Что бы хоть как-то унять волнение (это мой первый побег, на всякий случай), пытаюсь определить: кто же из них озвучит вердикт «Ад» и кто «Рай»? Улыбка Ужаса – скорей всего вещает в «Ад» – ибо страшна как смертный грех. Но и Русский Бунт – не приведи Господи – тот ещё подарок! Председатель – три к пяти, что направляет в «Рай»…

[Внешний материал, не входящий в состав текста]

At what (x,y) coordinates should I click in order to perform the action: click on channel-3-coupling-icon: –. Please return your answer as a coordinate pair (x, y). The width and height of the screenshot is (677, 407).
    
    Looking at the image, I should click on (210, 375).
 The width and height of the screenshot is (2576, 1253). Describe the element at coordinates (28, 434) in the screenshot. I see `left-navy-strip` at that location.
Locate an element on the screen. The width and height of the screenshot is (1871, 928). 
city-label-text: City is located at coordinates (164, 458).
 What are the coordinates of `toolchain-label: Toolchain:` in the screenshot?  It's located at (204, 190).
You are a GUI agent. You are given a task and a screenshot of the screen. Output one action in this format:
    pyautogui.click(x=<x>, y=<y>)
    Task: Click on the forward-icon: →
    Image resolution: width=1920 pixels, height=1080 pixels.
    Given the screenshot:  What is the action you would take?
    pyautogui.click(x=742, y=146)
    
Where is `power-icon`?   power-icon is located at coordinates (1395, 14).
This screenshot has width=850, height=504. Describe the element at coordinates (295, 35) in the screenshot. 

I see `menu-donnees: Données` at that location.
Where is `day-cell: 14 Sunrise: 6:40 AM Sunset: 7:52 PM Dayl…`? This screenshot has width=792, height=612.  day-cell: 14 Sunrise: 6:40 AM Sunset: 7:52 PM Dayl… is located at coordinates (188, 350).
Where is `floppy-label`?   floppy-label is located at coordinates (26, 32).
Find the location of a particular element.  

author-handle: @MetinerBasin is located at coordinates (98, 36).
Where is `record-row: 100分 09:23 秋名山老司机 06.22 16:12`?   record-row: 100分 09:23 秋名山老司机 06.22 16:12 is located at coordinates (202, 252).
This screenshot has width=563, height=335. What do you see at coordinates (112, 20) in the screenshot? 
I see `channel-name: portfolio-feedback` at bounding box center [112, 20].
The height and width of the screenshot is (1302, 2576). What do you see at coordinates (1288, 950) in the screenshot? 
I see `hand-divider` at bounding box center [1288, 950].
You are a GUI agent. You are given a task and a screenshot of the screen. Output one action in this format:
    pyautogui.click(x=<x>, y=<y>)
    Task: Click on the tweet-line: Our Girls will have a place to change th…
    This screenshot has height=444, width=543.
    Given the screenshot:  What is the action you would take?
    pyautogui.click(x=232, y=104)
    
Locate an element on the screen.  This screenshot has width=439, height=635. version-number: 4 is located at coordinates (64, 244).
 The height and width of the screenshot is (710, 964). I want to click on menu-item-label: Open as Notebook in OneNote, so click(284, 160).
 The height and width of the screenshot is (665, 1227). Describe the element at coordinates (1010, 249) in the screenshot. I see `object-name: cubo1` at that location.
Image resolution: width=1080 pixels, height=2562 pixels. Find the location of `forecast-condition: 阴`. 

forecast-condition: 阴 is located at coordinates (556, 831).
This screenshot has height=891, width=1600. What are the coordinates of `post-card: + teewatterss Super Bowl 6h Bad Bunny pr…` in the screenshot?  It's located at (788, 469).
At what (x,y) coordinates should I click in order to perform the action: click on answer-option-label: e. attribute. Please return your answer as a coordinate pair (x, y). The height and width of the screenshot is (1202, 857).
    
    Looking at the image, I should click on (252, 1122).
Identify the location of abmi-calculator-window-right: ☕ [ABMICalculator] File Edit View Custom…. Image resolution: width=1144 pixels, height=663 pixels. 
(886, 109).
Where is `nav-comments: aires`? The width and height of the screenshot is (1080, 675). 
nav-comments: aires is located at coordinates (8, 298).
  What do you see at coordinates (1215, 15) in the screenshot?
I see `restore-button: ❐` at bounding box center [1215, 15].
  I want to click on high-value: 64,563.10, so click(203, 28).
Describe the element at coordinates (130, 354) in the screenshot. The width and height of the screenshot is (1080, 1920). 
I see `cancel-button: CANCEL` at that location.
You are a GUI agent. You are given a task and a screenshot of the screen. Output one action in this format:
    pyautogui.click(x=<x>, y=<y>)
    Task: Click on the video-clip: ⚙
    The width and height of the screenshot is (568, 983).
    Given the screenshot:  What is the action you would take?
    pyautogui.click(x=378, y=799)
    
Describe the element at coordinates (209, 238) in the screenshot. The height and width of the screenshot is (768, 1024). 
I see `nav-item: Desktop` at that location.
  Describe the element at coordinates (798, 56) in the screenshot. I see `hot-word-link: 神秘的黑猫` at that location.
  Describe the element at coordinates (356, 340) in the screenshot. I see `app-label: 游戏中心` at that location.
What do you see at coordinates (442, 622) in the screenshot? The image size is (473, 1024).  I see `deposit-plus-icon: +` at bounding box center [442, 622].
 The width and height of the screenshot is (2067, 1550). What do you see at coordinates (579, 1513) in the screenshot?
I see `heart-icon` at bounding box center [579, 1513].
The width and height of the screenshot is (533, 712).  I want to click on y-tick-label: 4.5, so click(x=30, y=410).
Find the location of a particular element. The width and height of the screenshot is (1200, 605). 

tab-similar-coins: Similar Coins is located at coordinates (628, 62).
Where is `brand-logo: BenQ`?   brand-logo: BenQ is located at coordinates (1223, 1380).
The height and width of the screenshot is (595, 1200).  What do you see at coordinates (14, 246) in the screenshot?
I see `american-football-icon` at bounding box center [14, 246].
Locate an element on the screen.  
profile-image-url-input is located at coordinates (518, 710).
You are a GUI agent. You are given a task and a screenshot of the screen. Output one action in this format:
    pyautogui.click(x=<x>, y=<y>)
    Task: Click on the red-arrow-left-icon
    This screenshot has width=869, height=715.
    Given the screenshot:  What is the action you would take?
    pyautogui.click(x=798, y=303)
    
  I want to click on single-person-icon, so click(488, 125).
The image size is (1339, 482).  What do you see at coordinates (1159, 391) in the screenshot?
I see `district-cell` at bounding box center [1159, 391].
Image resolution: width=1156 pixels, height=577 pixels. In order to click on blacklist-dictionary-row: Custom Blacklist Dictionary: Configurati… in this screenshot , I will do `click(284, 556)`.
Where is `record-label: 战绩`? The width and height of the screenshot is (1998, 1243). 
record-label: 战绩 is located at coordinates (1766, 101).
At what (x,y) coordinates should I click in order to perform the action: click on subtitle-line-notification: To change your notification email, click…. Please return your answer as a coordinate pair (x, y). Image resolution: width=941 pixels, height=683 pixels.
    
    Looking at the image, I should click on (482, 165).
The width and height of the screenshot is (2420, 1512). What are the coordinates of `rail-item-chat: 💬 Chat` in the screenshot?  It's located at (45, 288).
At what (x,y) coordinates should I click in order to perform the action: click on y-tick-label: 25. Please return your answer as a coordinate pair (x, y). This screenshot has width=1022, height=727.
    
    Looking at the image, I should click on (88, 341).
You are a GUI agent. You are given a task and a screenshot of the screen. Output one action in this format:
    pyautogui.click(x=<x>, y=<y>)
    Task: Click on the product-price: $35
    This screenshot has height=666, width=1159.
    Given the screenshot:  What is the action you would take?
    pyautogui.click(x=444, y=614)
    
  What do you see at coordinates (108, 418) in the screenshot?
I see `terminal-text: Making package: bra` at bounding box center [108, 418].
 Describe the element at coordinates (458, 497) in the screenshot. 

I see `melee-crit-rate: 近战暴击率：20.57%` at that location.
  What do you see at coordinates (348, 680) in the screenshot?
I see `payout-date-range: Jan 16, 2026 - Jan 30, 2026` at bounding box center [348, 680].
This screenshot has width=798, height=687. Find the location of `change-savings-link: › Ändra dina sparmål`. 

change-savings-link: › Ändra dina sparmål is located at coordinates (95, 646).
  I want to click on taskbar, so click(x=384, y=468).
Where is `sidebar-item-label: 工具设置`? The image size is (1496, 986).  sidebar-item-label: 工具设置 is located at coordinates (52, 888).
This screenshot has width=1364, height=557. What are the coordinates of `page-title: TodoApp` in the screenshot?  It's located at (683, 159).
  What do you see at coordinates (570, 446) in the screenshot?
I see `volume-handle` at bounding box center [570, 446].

          «Встать, суд идёт!» – прозвучала замыленная фраза, стянув моё горло верёвкой.  Рот открыли все втроём: «Именем народов двух миров, такой-то и сякой-то, приговаривается к …» – женщина-улыбка закашлялась в самый неподходящий момент – «двухгодичному лечению в санаторно-курортном комплексе «Райские кущи». Приговор обжалованию не подлежит» и дальше: «бла-бла-бла»… Нервы – скрипичные струны – вот-вот лопнут! Скорей же головы чугунные!
          – Вам сюда! – сказал мужчина-бунт, указав на скромно-кованную дверцу, ведущую в тенистый парк. Ноги шли сами, я же был в невесомости и прострации от предстоящего события! Калитку действительно вежливо распахнул Пётр, увесистая связка ключей приветливо позвякивала в его деснице.
          Вас когда-нибудь варили в кипятке? Макали в ледяную воду, а затем опять в кипяток? Это ничто по сравнению с криком за спиной: «Держ-и-и! Уйдёт, паскуда!» Толпа из очистки, возглавляемая псевдо Петром, неслась селевым потоком по моим стопам. Райскую поляну вытоптали в единый миг. Пару яблонь сломили на дубинки в два счёта. Скрутили меня быстро и профессионально. Белая шёлковая сорочка оказалась впору, рукава, видимо, чтобы не волочились по небесам, завязали на поясе тугим узлом. Тащили, не заботясь о коленях, – судьба моя была предрешена!
          Ворота ада впечатляли эксклюзивом. Князь Мира сего не поскупился на сусальное золото, да и на прочие цацки олигархов. Но поворачивать к ампиру безвкусицы не стали, волокут мимо! «Куда мимо-то!» – почти по-японски захрипел я, но смолк. Навстречу под руки вели Саломею, заплаканную, в разорванном местами халате, но гордую и несогбенную.
          – Дайте попрощаться, Ироды!
          – Не зачем! Единоутробные теперь будете! – скалился побитый персонификатор. На лбу его краснел чёткий оттиск одного из ключей неподдельного Пётра.
          – Спасибо, за билет в рай, сестра! Мне там не понравилось – суетно!
Нас тем временем поставили у полукруглых желобов и стали ждать. На ажурной консоли с наспех прикрученной к ней табличкой «Аквапарк» загорелось табло. Начался обратный отсчёт… «Обратно не спешите, не ждём!» – напутствовал гусар и на счёт: «ноль», его тяжёлая рука нежно направила меня во чрево земной матери. 
          – Я буду искать тебя, там, на Земле!.. – напомнила сладкая боль в сердце… Чуть впереди и справа, радостно встречая свежий ветер, скользила старшенькая сестрёнка Саломея. 
          День обещал быть нескучным!